Activity: Each line of the records below that contains "agent" needs to be copied.

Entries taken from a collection
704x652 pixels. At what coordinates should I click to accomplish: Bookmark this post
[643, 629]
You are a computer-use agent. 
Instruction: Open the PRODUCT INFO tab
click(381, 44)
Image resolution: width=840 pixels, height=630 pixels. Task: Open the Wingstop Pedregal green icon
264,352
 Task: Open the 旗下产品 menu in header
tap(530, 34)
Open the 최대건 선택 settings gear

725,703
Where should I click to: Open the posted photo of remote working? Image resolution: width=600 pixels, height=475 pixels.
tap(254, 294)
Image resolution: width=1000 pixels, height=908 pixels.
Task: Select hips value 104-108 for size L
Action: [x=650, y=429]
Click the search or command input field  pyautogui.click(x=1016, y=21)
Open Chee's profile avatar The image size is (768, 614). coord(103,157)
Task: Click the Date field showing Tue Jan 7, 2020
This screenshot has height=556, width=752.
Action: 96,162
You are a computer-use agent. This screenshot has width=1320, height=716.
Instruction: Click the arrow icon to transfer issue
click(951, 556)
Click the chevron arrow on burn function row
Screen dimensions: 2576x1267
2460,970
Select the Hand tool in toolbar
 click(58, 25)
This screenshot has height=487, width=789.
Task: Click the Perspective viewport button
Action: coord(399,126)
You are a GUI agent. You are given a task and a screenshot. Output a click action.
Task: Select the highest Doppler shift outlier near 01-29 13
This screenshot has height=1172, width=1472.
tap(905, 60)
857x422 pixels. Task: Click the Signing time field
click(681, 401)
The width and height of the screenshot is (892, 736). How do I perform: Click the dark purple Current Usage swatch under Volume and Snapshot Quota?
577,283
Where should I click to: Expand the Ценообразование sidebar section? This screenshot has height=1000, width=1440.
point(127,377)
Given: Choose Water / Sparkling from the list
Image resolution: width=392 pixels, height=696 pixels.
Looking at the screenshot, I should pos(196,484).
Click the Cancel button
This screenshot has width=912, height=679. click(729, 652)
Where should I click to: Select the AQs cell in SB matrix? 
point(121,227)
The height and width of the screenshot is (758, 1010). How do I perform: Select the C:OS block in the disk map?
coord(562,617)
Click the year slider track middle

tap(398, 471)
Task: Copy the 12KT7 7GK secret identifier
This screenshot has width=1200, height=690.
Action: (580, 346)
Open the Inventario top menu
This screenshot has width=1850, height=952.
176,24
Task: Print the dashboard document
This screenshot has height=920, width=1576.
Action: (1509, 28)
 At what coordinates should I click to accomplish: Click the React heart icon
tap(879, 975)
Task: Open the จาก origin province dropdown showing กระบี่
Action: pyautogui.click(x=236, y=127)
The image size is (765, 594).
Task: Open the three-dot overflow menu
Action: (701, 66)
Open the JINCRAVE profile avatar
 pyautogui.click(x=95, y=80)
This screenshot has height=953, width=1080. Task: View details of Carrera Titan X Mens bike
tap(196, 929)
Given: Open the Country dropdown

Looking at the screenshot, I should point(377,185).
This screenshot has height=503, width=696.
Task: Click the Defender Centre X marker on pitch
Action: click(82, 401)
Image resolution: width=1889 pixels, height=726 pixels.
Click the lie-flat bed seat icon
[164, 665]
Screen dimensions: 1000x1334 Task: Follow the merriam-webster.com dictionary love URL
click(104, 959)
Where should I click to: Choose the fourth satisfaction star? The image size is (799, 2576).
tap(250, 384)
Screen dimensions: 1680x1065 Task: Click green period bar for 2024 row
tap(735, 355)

Output:
You are a computer-use agent. 
You are a computer-use agent. This screenshot has width=1320, height=716.
You are a GUI agent. You are given a task and a screenshot. Output a click action.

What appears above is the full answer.